§ Textauszug:
<<<<

Brennpunkt Arbeitskräftemangel! – Interview (2) mit Gerald Moser

Warum der eklatante Arbeitskräftemangel trotz aktueller Rezession ein Dauerthema bleibt und was Unternehmen wie Politik dagegen tun müssen. Dazu sprechen wir mit Gerald Moser, Unternehmensberater und Experte für robuste Unternehmensführung, in einer dreiteiligen Interviewreihe. Erfahren Sie im zweiten Interview, was die Politik tun kann und muss. Gleichzeitig haben auch die Unternehmen Möglichkeiten, die sie aktiv angehen müss(t)en. Genau darauf gehen wir in diesem Teil ein.

Arbeitskräftemangel: Politiker und Unternehmer müssen handeln

In Teil 1 dieser Interviewreihe haben wir ausführlich über die möglichen Ursachen des Arbeitskräftemangels gesprochen. Es steht also eindeutig fest, dass wir uns einer Gemengelage gegenübersehen, die es schwierig macht, eine einfache, geschweige denn eine schnelle Lösung zu finden. Sehe ich das richtig?

Ja, das ist leider korrekt! Ein so komplexes Problem kann nun einmal nicht durch einfache Maßnahmen gelöst werden. Viele Unternehmerinnen und Unternehmer und auch ihre Interessensverbände reagieren darauf reflexartig mit einem lautstarken Ruf nach sofortiger Unterstützung durch die Politik, ohne sich selber Gedanken darüber zu machen, wie diese komplexe Situation zu lösen wäre.

Die Politik und Ihre Handlungsoptionen gegen den Arbeitskräftemangel

Was genau kann die Politik machen?

Die Frage sollte eigentlich lauten „Was KÖNNTE die Politik machen?“ Denn die Politik unternimmt derzeit nur wenig, um dieses Problem in den Griff zu bekommen. Zugegeben, das ist auch alles andere als einfach.

Ich möchte die Politik hier bei weitem nicht in Schutz nehmen. Sie sieht sich jedoch dieser Thematik betreffend zahlreichen verschiedenartigen Forderungen gegenüber, die sehr vehement adressiert werden:

  • Wir müssen die Zuwanderung erleichtern versus die Zuwanderung gehört gestoppt!
  • Wir müssen das Pensionsalter hinaufsetzen! Immer gefolgt von diesem Einwurf: „Ja, aber bitte nicht meines!
  • Wir müssen die Arbeitszeit verkürzen versus die Arbeitszeit gehört verlängert!
  • Wir brauchen ein bedingungsloses Grundeinkommen versus die Arbeitslosenunterstützung gehört gekürzt!

Diese Beispiele haben keinen Anspruch auf Vollständigkeit und entsprechen nur einigen der aktuellen Forderungen und Themen. Außerdem sind alle politischen Entscheidungsprozesse in der Regel äußerst kompliziert und langwierig!

>>>>

§ Kurze Aufgabe 1: Kopiere aus dem Interview zum Arbeitskräftemangel wortgetreu den Abschnitt von „Die Politik und“ bis einschließlich „Arbeitszeit gehört verlängert!“.

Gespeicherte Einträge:
<<<<

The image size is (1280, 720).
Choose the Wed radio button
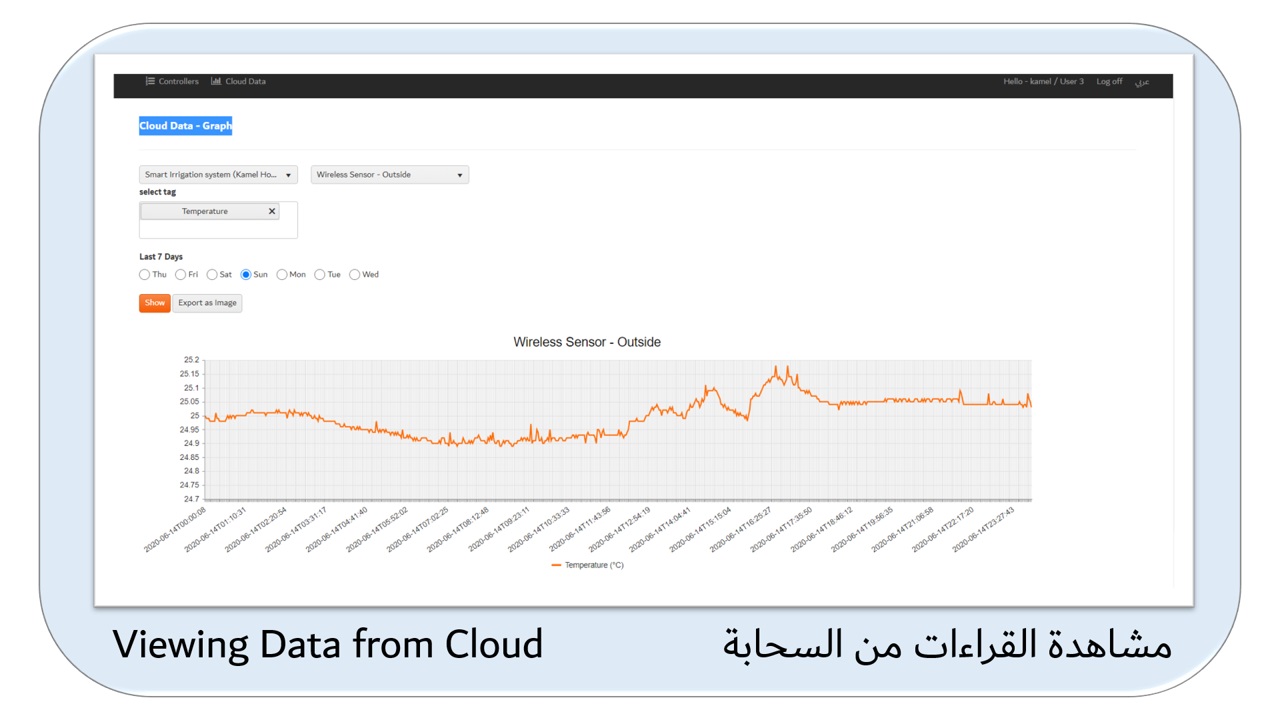[x=355, y=275]
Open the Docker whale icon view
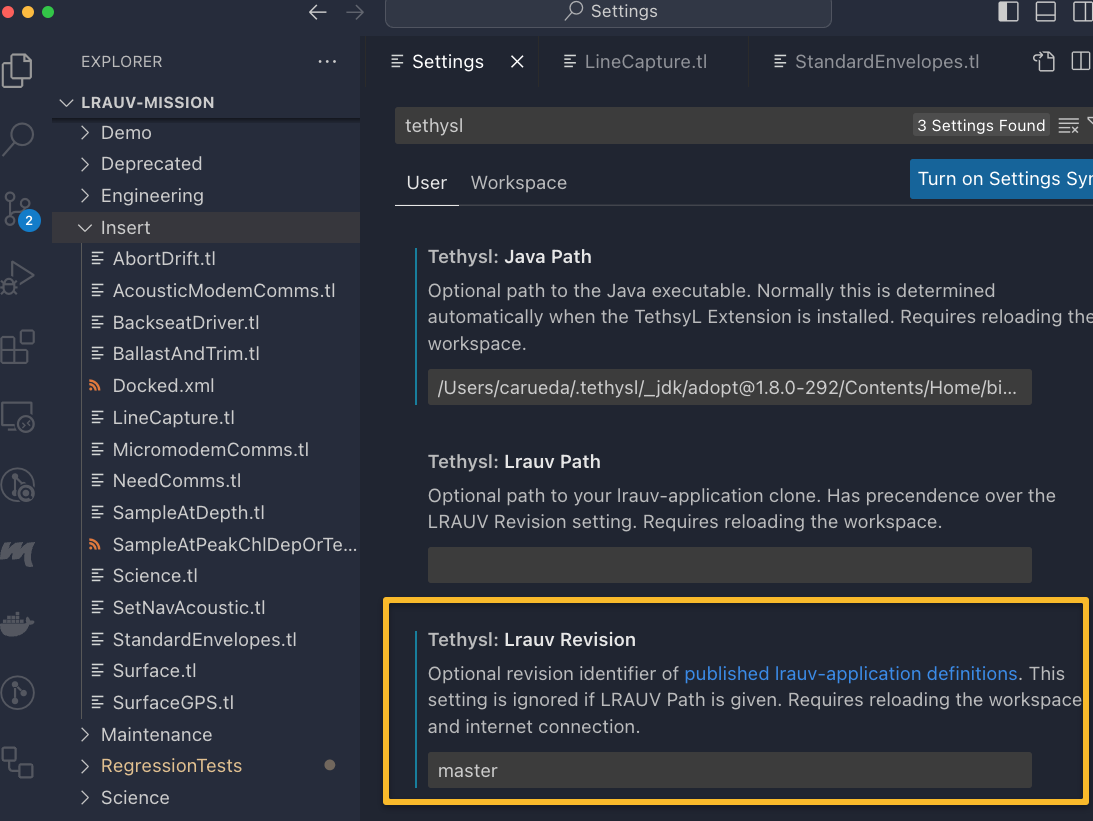Screen dimensions: 1093x821 pos(18,624)
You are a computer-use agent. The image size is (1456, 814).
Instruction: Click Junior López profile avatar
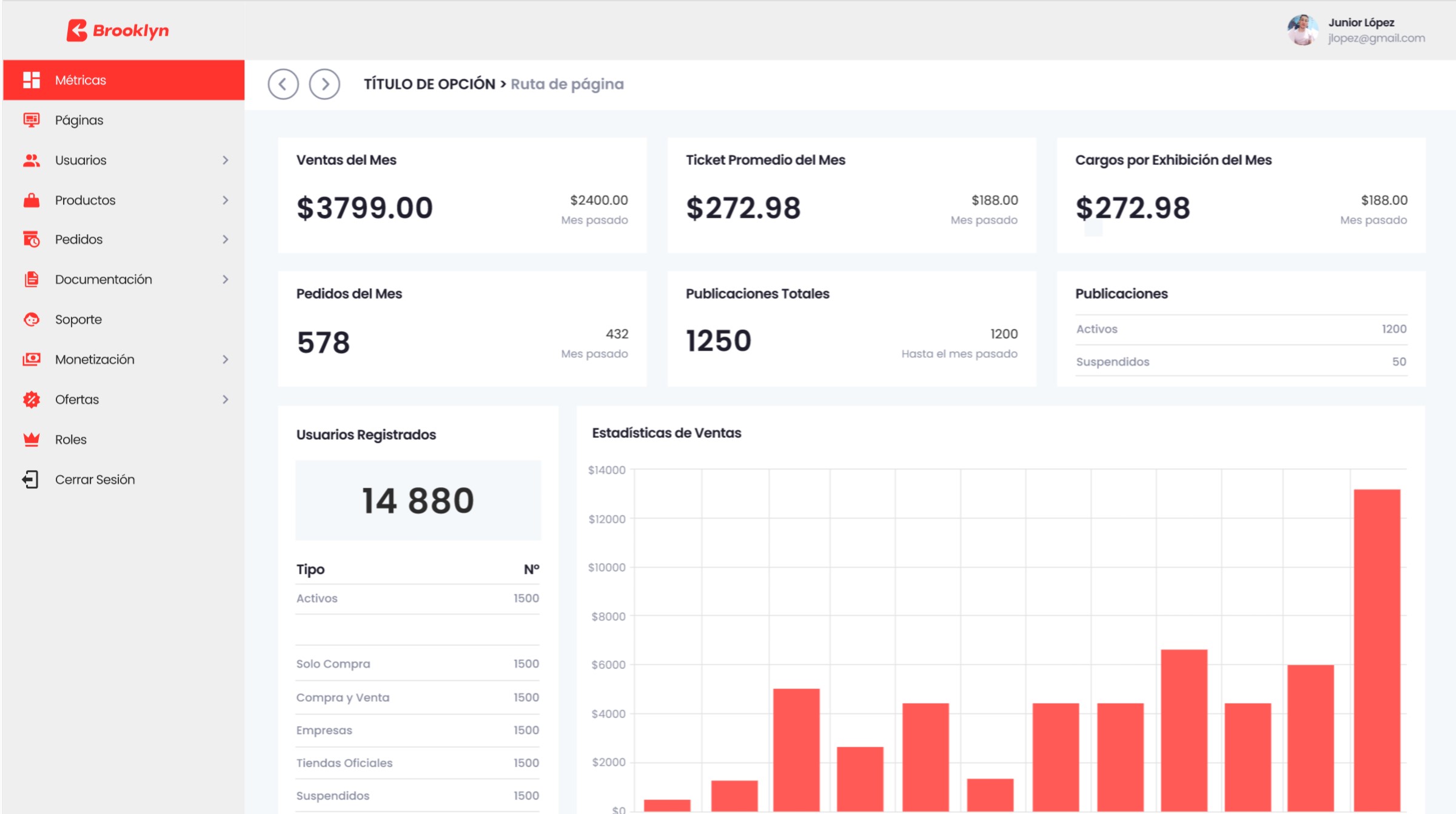[1302, 30]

>>>>

§ Kurze Aufgabe 2: Gib alle gespeicherten Einträge als CSV mit den Spalten „Anfrage“ und „Antwort“ aus, eine Zeile pro Eintrag, jedes Feld in Anführungszeichen und Zeilenumbrüche durch Leerzeichen ersetzt. Die Bilder lässt du dabei weg.

§ Richtige Ausgabe 1:
Die Politik und Ihre Handlungsoptionen gegen den Arbeitskräftemangel

Was genau kann die Politik machen?

Die Frage sollte eigentlich lauten „Was KÖNNTE die Politik machen?“ Denn die Politik unternimmt derzeit nur wenig, um dieses Problem in den Griff zu bekommen. Zugegeben, das ist auch alles andere als einfach.

Ich möchte die Politik hier bei weitem nicht in Schutz nehmen. Sie sieht sich jedoch dieser Thematik betreffend zahlreichen verschiedenartigen Forderungen gegenüber, die sehr vehement adressiert werden:

  • Wir müssen die Zuwanderung erleichtern versus die Zuwanderung gehört gestoppt!
  • Wir müssen das Pensionsalter hinaufsetzen! Immer gefolgt von diesem Einwurf: „Ja, aber bitte nicht meines!
  • Wir müssen die Arbeitszeit verkürzen versus die Arbeitszeit gehört verlängert!

§ Richtige Ausgabe 2:
Anfrage,Antwort
"The image size is (1280, 720). Choose the Wed radio button","[x=355, y=275]"
"Open the Docker whale icon view","Screen dimensions: 1093x821 pos(18,624)"
"You are a computer-use agent. The image size is (1456, 814). Instruction: Click Junior López profile avatar","[1302, 30]"